**REQUEST A:** Using the forum thread about Canon intervalometers given below, decide whether each statement agrees with it: (i) the thread says the Pentax K-5 has an inbuilt timer; (ii) the thread gives $20 as the price of a TC-80N3; (iii) one reply proposes paying $25 for an official plug-in file. Answer yes or no for each and quote the deciding words.

# Why hasn't Canon incorporated Intervalometer into their DSLR's?!



## gunnar997 (Oct 3, 2012)

I just bought a very cheap intervalometer from Amazon.. it works great but its just another thing to carry around when it isn't in use.. I know Nikon has intervalometers built in to their DSLR's cameras and some of the Powershots even have it! so why don't the higher DSLR's at least? it isn't a huge deal but it sure would be a very handy feature for stills guys and video guys! just curious to hear thoughts and how many would find this a useful feature? (and MagicLantern works to eliminate this need yes, but its not available for every one of Canon's DSLRs as far as i know?)


----------



## charlesa (Oct 3, 2012)

Cost, marketing or internal design decisions... or the fact Canon can make you cough up more cash to buy a separate intervalometer from them, the same way they also sell wireless or GPS transmitters when such features should be standard on their high-end bodies.


----------



## dr croubie (Oct 3, 2012)

What, like a TC-80N3?

But then you won't have to spend another $160 on a TC-80N3... (like you would anyway, ebay has chinese ripoffs for $20).

Still, it would be nice, and can be done, there's an inbuilt timer in the Pentax K-5. Main thing is, having one in-camera means you don't have to open a weather-sealed port like on my 7D to plug in my TC-80N3.
If I ever have/want to do some star-trail-shooting that requires me to leave a camera set up overnight while i go in to a tent to sleep, and i'm worried about rain or dew, i'm stealing my mum's K5 (with weathersealed 18-55 kit lens), the 7D will stay at home.

(If only Pentax were big enough to provide real competition to Canon, it's always the little guys that innovate and the big ones that do nothing but get fat profits from doing nothing [/rant])


----------



## PeterJ (Oct 3, 2012)

I've always thought the smartest thing for Canon to do would be to have official plug-ins for that sort of thing. Maybe provide your camera serial number, pay $25 and get a file that's either flashed into the camera or loaded to a special folder on your cards via DPP.

Even better an app store, it wouldn't be too hard for them to vet code to only use official APIs like Apple do so there's no chance of damage to the camera and have rules on how much CPU they can use etc. Bit of extra cash for Canon, a bit of extra cash for thousands of developers and the ability to get just about any feature you could dream of for end-users.

As for warranty / support just have a quick and official way to disable the plug-ins so they can quickly work out if problems are with the base firmware / camera or some sort of add-on.

**RAW DATA:**
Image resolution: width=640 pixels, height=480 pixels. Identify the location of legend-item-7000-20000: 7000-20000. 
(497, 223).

--

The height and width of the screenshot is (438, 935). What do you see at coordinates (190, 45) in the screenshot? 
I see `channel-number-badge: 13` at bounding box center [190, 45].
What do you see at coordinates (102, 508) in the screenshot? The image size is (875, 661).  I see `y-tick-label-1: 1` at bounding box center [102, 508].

...

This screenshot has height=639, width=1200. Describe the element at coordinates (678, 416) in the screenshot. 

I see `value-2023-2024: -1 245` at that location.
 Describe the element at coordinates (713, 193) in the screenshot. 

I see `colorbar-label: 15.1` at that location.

**REQUEST B:** In the records, retype the lines from the one containing "Image resolution: width=640" up to and including the one containing "(497, 223).".

**PROBLEM SOLUTION A:**
(i) Yes: "there's an inbuilt timer in the Pentax K-5"
(ii) No: "But then you won't have to spend another $160 on a TC-80N3... (like you would anyway, ebay has chinese ripoffs for $20)."
(iii) Yes: "Maybe provide your camera serial number, pay $25 and get a file that's either flashed into the camera or loaded to a special folder on your cards via DPP."

**PROBLEM SOLUTION B:**
Image resolution: width=640 pixels, height=480 pixels. Identify the location of legend-item-7000-20000: 7000-20000. 
(497, 223).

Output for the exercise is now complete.